Work to complete. Each line from the top of the listing through the one holding "Task: Follow the" should be restated word for word, with nothing added and no pictures.

Data records.
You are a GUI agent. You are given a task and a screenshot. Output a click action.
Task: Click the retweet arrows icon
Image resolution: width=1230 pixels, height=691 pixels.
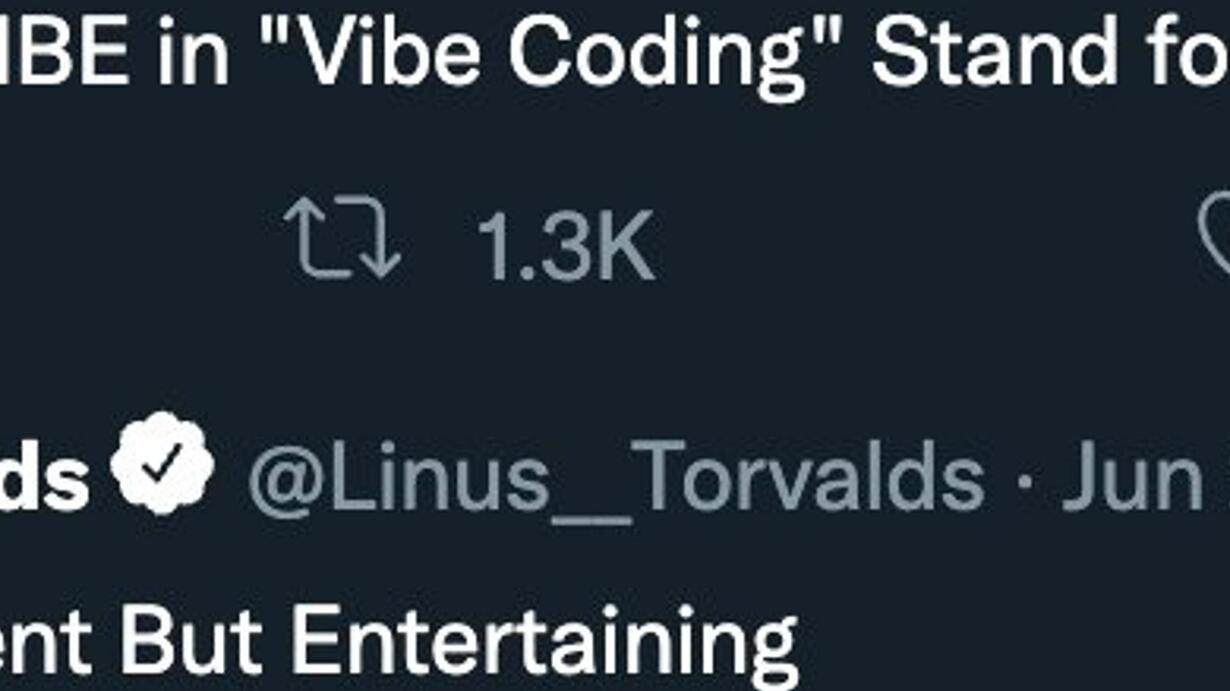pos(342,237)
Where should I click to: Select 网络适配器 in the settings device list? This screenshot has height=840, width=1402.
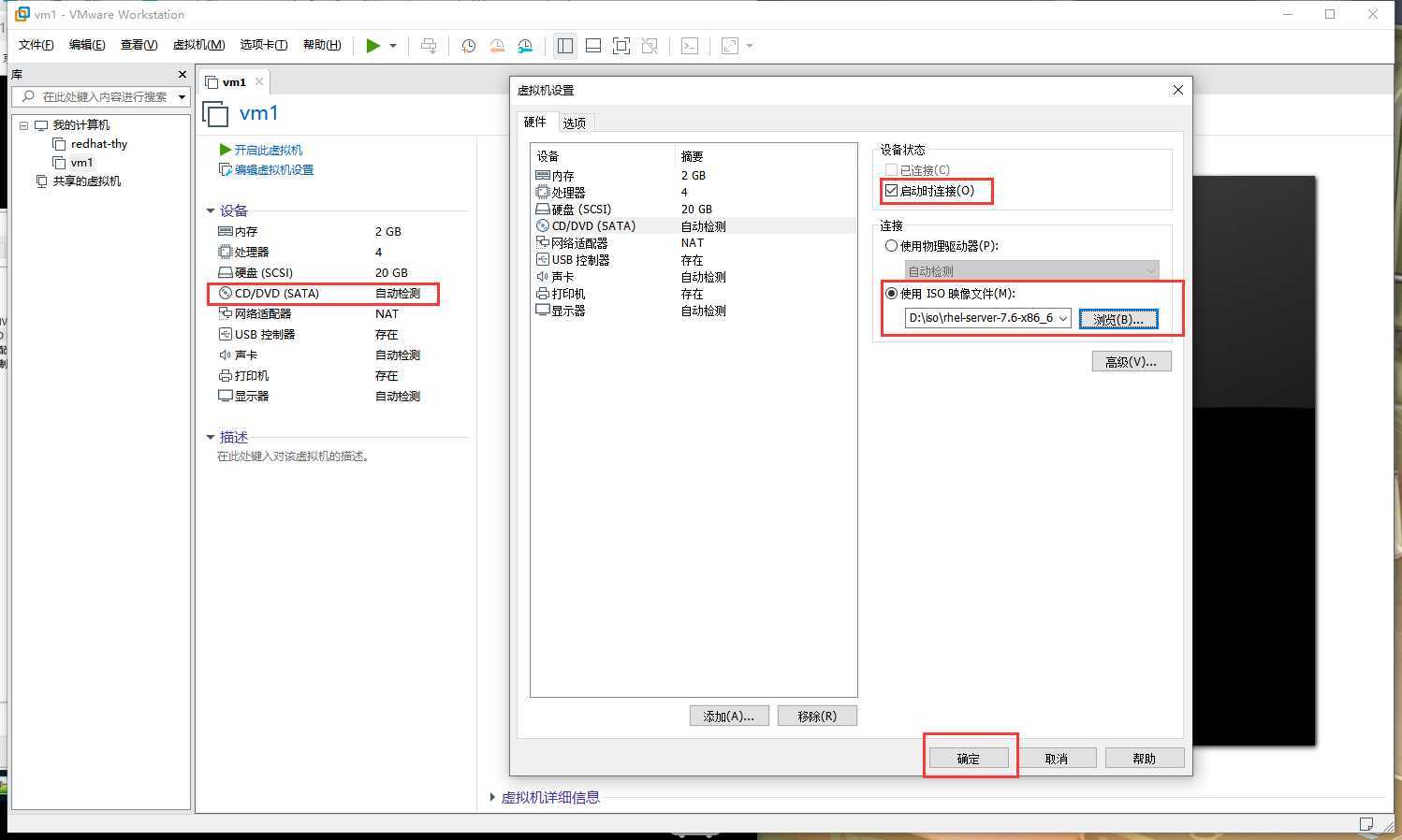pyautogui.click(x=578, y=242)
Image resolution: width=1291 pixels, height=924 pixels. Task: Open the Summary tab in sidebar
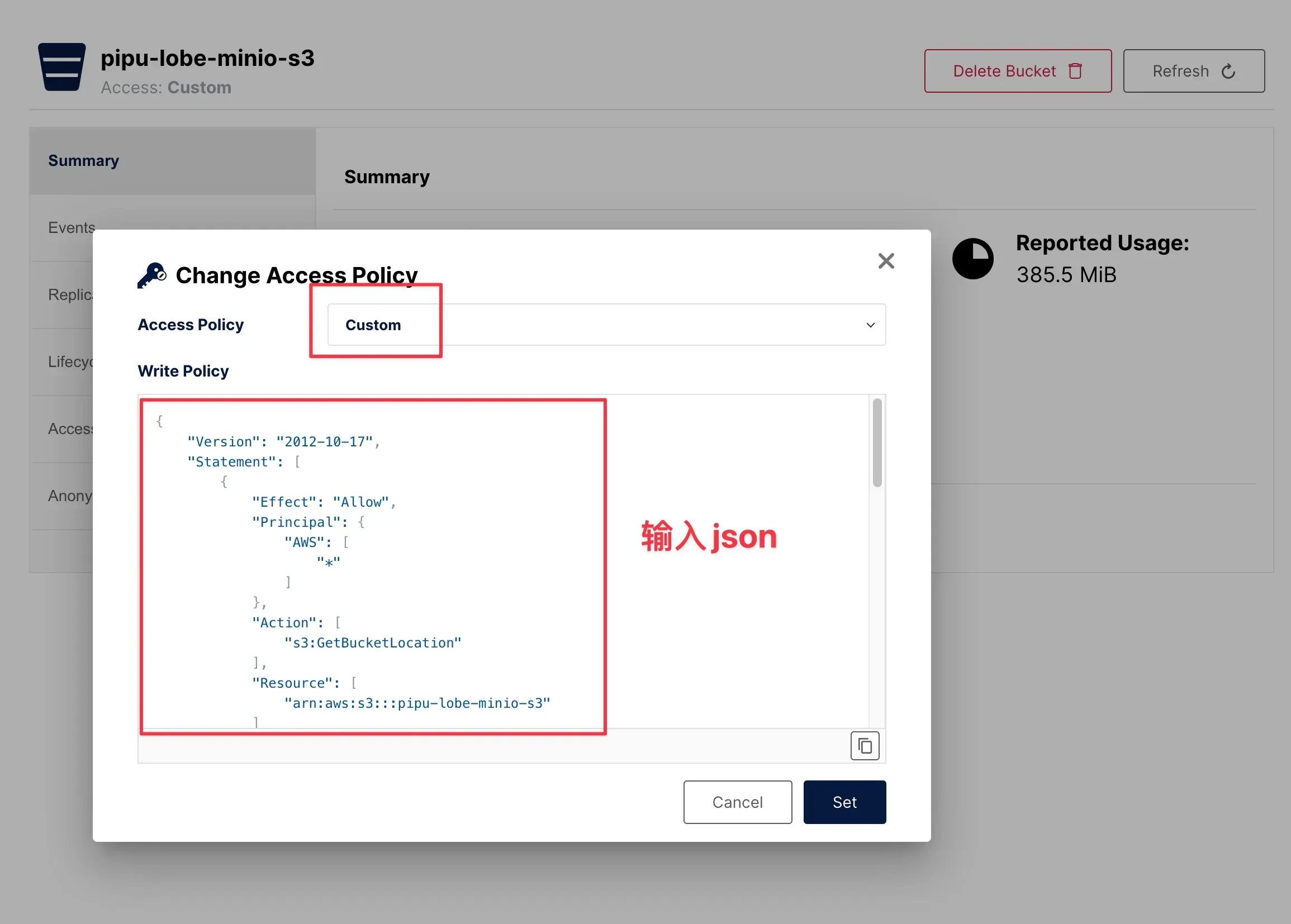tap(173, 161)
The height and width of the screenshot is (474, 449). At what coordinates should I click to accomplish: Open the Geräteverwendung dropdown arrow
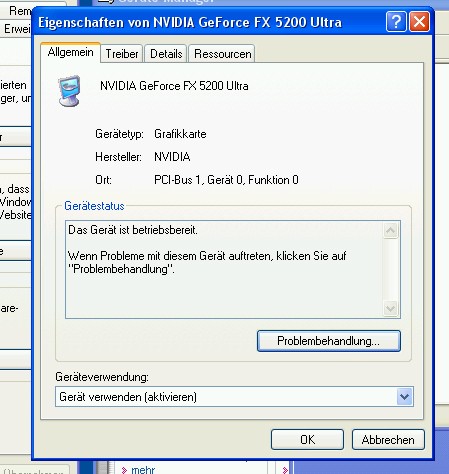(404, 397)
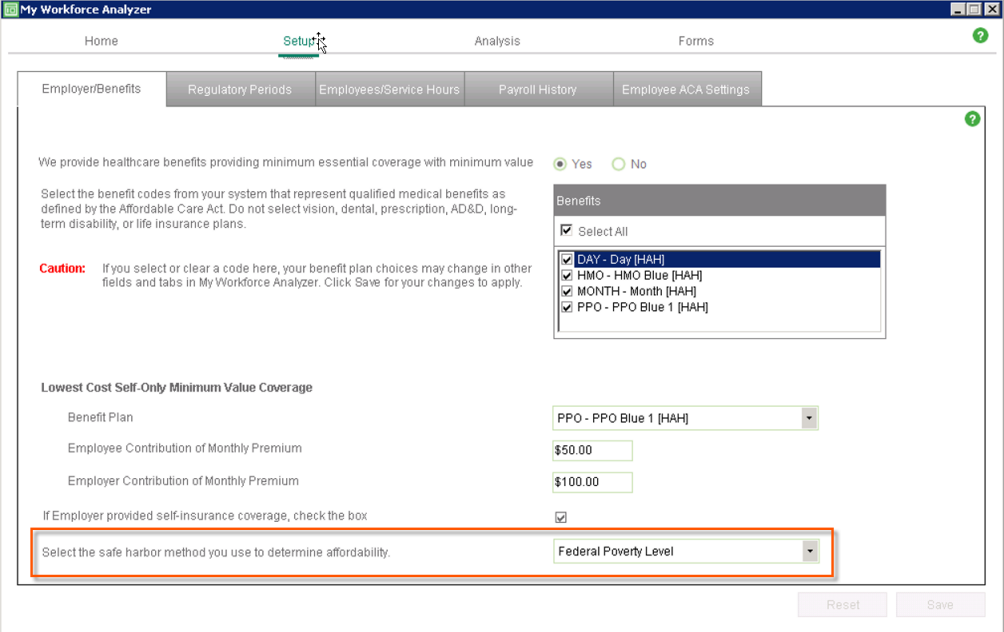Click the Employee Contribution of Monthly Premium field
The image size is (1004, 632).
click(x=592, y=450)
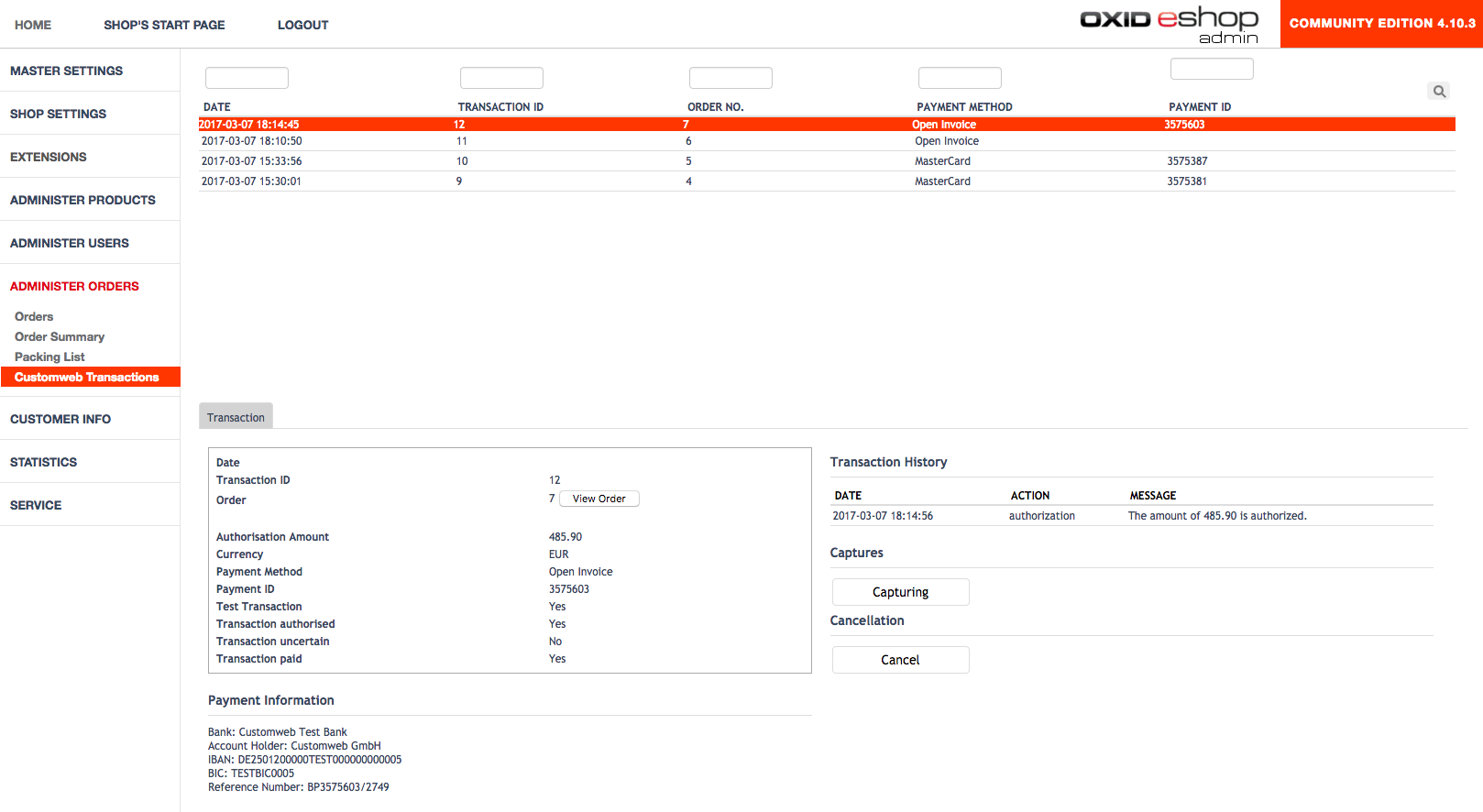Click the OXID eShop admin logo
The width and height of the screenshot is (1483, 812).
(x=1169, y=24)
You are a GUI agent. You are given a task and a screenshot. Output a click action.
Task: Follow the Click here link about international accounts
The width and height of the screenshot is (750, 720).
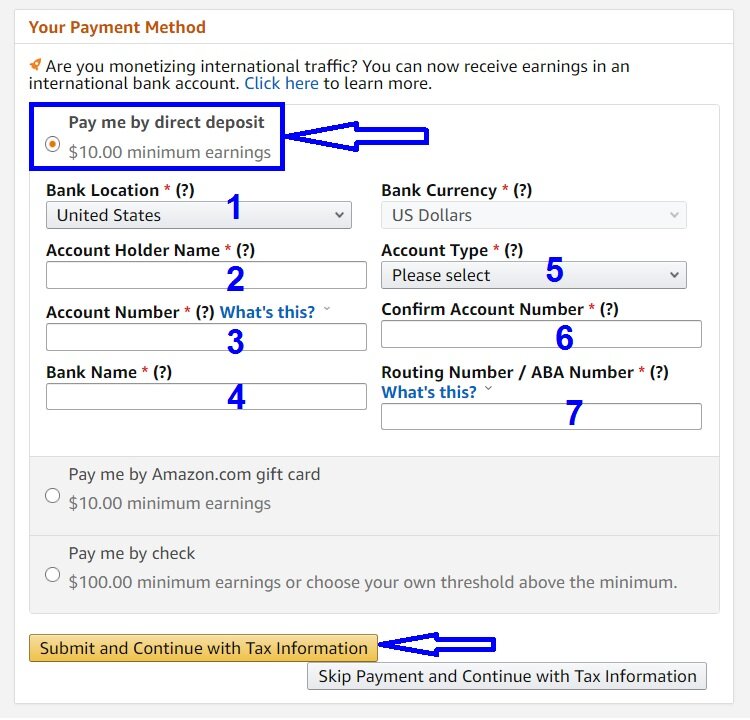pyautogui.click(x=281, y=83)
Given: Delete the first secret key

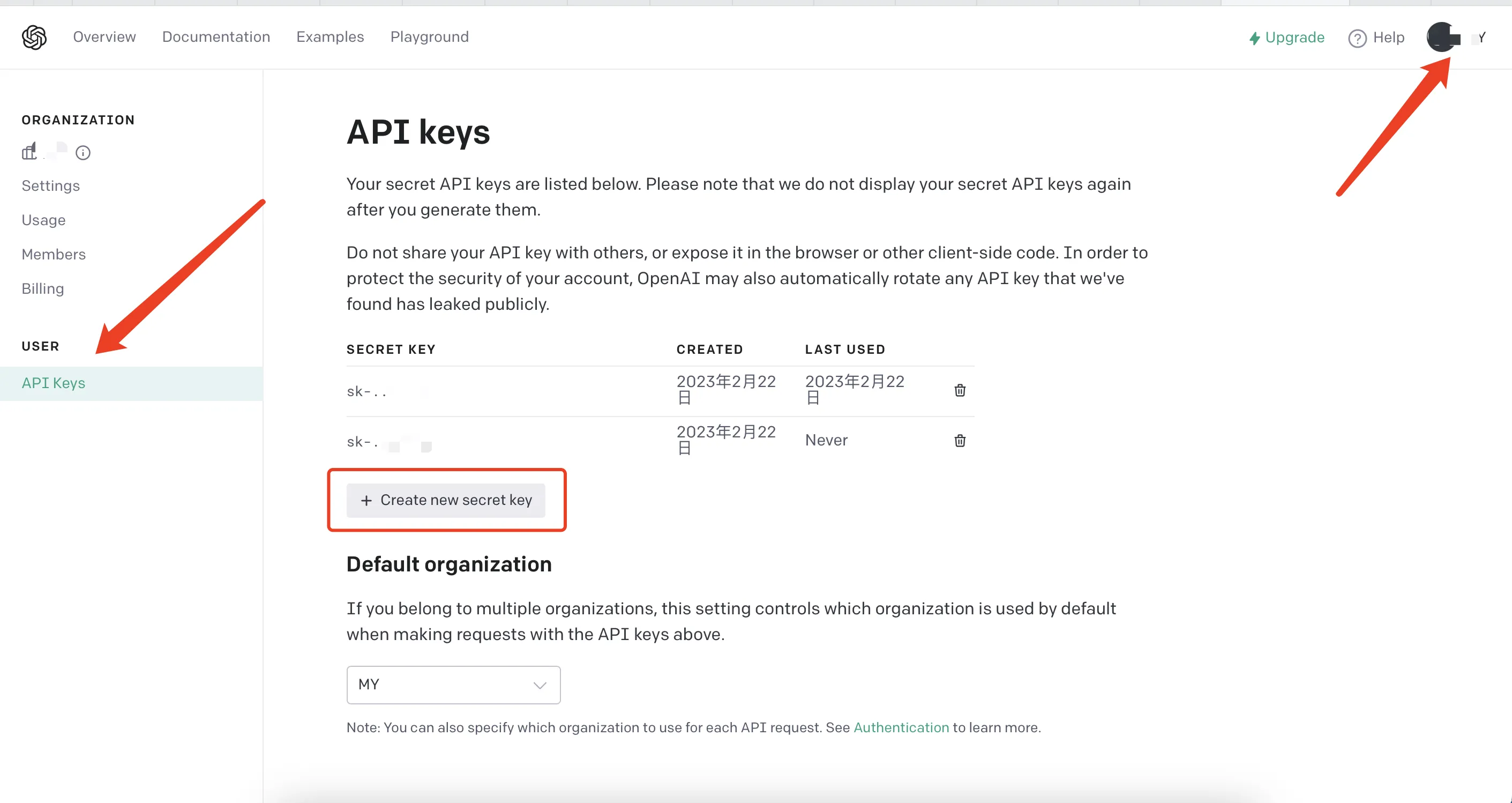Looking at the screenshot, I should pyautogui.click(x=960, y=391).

Reply.
You are a GUI agent. You are given a task and a screenshot. Output a click action.
Task: Click the retweet arrows icon
Image resolution: width=1230 pixels, height=691 pixels.
pos(342,237)
Where should I click to: Select 网络适配器 in the settings device list? This screenshot has height=840, width=1402.
pyautogui.click(x=578, y=242)
Image resolution: width=1291 pixels, height=924 pixels. Task: Open the Summary tab in sidebar
tap(173, 161)
The height and width of the screenshot is (474, 449). At what coordinates should I click to accomplish: Open the Geräteverwendung dropdown arrow
(404, 397)
Click the Employee Contribution of Monthly Premium field
The image size is (1004, 632).
click(x=592, y=450)
Click the OXID eShop admin logo
The width and height of the screenshot is (1483, 812).
(x=1169, y=24)
You are a GUI agent. You are given a task and a screenshot. Output a click action.
Task: Follow the Click here link about international accounts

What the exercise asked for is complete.